20.5. Variabilidad genética generada por la meiosis
La meiosis es la principal fuente de variabilidad genética en los organismos de reproducción sexual. Esta variabilidad surge de dos mecanismos independientes y aditivos:
- Segregación aleatoria de homólogos. En metafase I, la orientación de cada bivalente hacia uno u otro polo es independiente del resto. Con 23 pares cromosómicos, esto genera 2²³ combinaciones posibles de cromosomas paternos y maternos en cada gameto, incluso sin recombinación.
- Recombinación genética. Durante el paquiteno, el intercambio de segmentos entre cromátidas no hermanas crea cromosomas recombinados que contienen fragmentos de ambos progenitores. Cuantos más quiasmas se formen (a mayor longitud cromosómica), mayor es la variabilidad generada.
Además, en la fecundación, cada gameto se une con otro que aporta su propio conjunto de combinaciones, multiplicando exponencialmente la variabilidad del nuevo individuo.
20.6. Evolución del material genético durante la meiosis
| Fase | Ploidía | Cromátidas/cromosoma | Cantidad ADN |
|---|---|---|---|
| G1 (premeiosis) | 2n | 1 | 2C |
| S / G2 (premeiosis) | 2n | 2 | 4C |
| Profase I – Metafase I | 2n | 2 | 4C |
| Anafase I | 2n* | 2 | 4C |
| Telofase I / células post-meiosis I | n | 2 | 2C |
| Profase II – Metafase II | n | 2 | 2C |
| Anafase II | 2n* | 1 | 2C |
| Telofase II / células hijas | n | 1 | C |
Los valores de ploidía en anafase I y II son transitorios: antes de completarse la citocinesis, la célula contiene cromosomas que aún no se han distribuido en núcleos separados. Al finalizar cada citocinesis se recupera la ploidía correcta.
20.7. Comparación entre mitosis y meiosis
| Característica | Mitosis | Meiosis |
|---|---|---|
| Número de divisiones | 1 | 2 |
| Células resultantes | 2 diploides (2n) | 4 haploides (n) |
| Identidad genética | Idénticas a la célula madre | Genéticamente distintas |
| Apareamiento de homólogos | No | Sí (profase I) |
| Recombinación | No | Sí (paquiteno) |
| Duración | 30 min – 2 h | Días a años |
| Función | Crecimiento, renovación tisular | Formación de gametos |
20.8. Errores meióticos y consecuencias clínicas
Aneuploidías por no disyunción
El error más frecuente de la meiosis es la no disyunción: el fallo en la separación de homólogos (meiosis I) o de cromátidas hermanas (meiosis II) en anafase. El resultado son gametos con un cromosoma de más (n+1) o de menos (n-1). Si estos gametos se fecundan, el cigoto tendrá 47 o 45 cromosomas en lugar de 46.

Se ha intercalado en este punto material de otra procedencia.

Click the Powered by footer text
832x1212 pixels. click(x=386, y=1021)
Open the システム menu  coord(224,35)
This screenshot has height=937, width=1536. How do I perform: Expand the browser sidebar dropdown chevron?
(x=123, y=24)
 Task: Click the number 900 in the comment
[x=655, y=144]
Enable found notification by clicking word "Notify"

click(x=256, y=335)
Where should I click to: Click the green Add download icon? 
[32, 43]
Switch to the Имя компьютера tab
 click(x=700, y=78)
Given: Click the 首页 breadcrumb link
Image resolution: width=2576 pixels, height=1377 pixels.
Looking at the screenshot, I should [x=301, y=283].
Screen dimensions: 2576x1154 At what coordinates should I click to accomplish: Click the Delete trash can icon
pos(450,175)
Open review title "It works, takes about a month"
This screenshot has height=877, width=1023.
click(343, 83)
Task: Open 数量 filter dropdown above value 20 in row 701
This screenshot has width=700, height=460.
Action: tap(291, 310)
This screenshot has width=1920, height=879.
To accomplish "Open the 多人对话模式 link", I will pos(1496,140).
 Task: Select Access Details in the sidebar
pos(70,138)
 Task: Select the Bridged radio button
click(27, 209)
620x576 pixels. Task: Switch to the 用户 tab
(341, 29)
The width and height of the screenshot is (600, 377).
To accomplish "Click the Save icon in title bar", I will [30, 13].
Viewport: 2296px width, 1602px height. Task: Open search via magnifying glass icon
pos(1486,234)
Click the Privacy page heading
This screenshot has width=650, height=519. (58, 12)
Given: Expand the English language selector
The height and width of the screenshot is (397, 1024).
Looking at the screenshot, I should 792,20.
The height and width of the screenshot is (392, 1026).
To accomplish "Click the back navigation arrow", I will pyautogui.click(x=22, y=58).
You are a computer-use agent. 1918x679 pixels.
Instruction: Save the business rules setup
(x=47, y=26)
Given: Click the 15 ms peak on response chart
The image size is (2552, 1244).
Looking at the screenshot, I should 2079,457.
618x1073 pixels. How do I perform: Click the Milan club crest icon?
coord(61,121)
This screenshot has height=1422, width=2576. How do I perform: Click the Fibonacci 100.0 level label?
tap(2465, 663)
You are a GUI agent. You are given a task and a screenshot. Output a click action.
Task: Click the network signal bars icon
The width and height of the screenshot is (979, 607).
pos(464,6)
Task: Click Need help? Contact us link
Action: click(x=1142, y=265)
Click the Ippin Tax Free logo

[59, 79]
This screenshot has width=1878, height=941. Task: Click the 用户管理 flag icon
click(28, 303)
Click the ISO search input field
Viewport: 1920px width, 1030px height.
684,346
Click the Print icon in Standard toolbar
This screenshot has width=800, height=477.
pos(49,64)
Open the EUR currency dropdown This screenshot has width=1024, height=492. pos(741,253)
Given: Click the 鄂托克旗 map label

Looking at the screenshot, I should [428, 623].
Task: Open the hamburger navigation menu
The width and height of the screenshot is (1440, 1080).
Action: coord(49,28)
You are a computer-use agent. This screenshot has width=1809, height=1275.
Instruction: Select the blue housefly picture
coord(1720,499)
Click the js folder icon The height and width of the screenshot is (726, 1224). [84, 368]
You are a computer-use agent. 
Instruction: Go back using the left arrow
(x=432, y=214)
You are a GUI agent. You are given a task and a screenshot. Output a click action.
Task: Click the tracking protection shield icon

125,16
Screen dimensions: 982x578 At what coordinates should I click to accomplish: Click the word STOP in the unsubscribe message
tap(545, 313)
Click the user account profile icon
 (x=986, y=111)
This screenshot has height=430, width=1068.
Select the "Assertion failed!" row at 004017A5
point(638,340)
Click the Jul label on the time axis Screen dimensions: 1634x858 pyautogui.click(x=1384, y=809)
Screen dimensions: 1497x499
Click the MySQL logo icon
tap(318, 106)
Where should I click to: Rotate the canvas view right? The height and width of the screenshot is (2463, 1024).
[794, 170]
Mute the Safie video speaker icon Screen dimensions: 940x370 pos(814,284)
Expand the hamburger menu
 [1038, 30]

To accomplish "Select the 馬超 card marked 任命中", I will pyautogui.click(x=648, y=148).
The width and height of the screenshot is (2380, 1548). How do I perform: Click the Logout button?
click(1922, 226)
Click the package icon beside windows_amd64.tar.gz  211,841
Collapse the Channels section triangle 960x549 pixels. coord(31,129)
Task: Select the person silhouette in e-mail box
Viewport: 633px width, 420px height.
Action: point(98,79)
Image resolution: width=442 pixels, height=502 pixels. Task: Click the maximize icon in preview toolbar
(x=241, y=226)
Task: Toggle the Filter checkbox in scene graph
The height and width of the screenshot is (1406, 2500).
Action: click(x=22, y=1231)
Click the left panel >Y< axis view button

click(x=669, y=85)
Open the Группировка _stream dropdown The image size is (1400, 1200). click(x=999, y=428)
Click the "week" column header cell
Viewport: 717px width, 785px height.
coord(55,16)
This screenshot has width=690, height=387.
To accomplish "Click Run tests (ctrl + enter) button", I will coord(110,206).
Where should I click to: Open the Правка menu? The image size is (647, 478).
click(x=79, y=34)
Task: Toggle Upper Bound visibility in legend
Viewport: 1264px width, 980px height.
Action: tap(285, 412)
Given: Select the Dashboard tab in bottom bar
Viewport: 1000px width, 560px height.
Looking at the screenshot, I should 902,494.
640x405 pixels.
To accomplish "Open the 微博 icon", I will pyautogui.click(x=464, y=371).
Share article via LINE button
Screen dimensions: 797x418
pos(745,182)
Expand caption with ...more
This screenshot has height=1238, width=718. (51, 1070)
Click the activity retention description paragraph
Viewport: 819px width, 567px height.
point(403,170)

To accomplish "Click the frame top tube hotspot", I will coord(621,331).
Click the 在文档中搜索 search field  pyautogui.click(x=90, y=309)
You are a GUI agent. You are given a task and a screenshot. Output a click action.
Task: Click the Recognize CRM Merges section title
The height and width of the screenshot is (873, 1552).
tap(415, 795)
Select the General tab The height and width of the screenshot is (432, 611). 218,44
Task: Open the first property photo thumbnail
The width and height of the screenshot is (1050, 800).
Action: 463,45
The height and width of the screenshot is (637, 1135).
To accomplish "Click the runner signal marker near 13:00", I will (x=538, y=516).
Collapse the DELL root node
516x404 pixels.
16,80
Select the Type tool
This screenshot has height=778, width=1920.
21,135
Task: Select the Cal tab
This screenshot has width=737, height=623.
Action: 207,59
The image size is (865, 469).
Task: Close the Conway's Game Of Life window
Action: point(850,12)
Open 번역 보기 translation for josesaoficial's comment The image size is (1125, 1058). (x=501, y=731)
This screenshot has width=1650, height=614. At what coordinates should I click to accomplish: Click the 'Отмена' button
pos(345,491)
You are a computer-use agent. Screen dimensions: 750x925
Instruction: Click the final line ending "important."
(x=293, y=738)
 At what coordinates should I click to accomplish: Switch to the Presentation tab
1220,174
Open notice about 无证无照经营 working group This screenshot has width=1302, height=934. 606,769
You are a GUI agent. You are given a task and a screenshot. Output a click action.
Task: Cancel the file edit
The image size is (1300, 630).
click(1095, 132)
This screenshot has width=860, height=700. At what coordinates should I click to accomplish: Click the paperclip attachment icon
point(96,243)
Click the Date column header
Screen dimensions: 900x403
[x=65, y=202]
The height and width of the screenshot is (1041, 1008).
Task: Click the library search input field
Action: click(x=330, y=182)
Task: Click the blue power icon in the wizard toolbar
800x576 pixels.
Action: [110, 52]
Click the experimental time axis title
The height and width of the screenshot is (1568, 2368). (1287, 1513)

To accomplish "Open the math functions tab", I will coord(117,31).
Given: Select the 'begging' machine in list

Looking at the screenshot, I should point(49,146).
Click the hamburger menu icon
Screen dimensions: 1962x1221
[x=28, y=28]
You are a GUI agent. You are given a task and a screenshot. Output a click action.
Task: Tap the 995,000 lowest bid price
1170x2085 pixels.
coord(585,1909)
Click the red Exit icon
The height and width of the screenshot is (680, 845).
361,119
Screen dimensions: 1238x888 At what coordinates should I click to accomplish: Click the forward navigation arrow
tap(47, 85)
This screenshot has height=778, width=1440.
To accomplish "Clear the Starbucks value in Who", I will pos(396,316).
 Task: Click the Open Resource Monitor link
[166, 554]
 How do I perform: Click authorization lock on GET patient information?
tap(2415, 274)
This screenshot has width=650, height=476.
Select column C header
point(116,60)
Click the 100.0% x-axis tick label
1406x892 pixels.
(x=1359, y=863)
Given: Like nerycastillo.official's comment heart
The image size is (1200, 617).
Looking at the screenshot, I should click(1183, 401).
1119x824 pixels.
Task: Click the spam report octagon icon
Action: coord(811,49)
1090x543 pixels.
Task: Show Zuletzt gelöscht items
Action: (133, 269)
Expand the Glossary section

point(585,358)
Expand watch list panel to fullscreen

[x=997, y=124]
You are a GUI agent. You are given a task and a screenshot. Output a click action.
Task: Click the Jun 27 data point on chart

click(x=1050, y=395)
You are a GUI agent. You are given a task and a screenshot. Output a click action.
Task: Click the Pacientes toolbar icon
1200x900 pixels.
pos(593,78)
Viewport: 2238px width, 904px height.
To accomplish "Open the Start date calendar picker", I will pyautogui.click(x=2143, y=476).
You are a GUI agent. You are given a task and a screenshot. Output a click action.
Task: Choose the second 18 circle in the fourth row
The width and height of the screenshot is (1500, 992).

Las consecuencias más conocidas son las trisomías: la trisomía 21 (síndrome de Down), la trisomía 18 (síndrome de Edwards) y la trisomía 13 (síndrome de Patau). La mayoría de las monosomías autosómicas son letales en estadios precoces del desarrollo. Las aneuploidías de los cromosomas sexuales (síndrome de Turner 45,X; síndrome de Klinefelter 47,XXY) son más frecuentes y compatibles con la vida.
El riesgo de no disyunción aumenta con la edad materna, probablemente por el deterioro de las cohesinas y del complejo sinaptonémico durante el prolongado arresto en diploteno.
Recombinación desigual
Cuando el entrecruzamiento ocurre entre regiones no homólogas de cromosomas paralogos (especialmente en regiones con secuencias repetidas), el resultado es una recombinación desigual: un cromosoma gana material y el otro lo pierde. Este mecanismo es responsable de deleciones y duplicaciones cromosómicas como la deleción 22q11 (síndrome de DiGeorge) o las duplicaciones en la región 17p12 responsables de la enfermedad de Charcot-Marie-Tooth tipo 1A.